:: Available data ::
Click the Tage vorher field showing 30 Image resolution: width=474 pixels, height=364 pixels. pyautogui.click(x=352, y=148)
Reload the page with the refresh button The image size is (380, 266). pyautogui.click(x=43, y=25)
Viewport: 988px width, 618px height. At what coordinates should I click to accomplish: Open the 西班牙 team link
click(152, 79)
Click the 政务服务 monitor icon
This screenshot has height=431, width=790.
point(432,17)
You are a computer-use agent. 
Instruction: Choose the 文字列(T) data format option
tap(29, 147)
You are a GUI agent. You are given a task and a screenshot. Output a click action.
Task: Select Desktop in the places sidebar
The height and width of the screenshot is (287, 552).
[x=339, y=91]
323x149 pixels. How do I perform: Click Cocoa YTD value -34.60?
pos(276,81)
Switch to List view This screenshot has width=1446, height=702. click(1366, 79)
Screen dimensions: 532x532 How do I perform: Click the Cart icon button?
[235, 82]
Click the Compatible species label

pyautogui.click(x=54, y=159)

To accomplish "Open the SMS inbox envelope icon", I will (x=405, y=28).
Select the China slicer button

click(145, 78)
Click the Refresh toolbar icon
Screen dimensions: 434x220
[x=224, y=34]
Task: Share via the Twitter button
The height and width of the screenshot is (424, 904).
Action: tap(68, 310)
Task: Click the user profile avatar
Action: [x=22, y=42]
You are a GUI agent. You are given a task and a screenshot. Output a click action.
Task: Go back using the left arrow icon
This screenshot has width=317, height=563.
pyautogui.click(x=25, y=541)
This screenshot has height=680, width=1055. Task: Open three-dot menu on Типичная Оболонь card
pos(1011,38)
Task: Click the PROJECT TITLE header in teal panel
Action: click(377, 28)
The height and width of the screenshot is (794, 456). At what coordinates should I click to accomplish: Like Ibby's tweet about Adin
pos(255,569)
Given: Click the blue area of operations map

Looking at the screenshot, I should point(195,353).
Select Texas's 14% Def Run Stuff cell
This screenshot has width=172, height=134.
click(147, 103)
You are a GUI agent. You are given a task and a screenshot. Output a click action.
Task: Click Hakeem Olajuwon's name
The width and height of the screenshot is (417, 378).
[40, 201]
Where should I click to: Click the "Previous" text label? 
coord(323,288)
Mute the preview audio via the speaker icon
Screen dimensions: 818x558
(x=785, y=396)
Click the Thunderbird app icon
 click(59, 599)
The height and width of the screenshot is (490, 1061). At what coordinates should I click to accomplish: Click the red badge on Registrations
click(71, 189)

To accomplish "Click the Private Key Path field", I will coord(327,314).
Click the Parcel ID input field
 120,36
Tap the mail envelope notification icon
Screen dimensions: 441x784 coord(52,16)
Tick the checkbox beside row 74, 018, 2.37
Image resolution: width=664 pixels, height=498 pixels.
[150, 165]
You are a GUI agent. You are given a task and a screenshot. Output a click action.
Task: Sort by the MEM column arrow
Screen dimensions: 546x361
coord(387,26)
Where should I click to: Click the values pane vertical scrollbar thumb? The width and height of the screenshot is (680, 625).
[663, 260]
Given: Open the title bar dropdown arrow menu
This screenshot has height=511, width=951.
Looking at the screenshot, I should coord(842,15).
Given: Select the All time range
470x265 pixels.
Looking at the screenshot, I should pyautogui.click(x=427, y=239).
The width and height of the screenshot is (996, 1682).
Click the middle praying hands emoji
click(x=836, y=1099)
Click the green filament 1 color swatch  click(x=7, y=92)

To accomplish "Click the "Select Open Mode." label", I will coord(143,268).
:::
[To do]: Filter the entries above and keep only the lines with the word "will".

[Solution]:
To accomplish "Open the SMS inbox envelope icon", I will (x=405, y=28).
To accomplish "Click the Private Key Path field", I will coord(327,314).
To accomplish "Click the "Select Open Mode." label", I will coord(143,268).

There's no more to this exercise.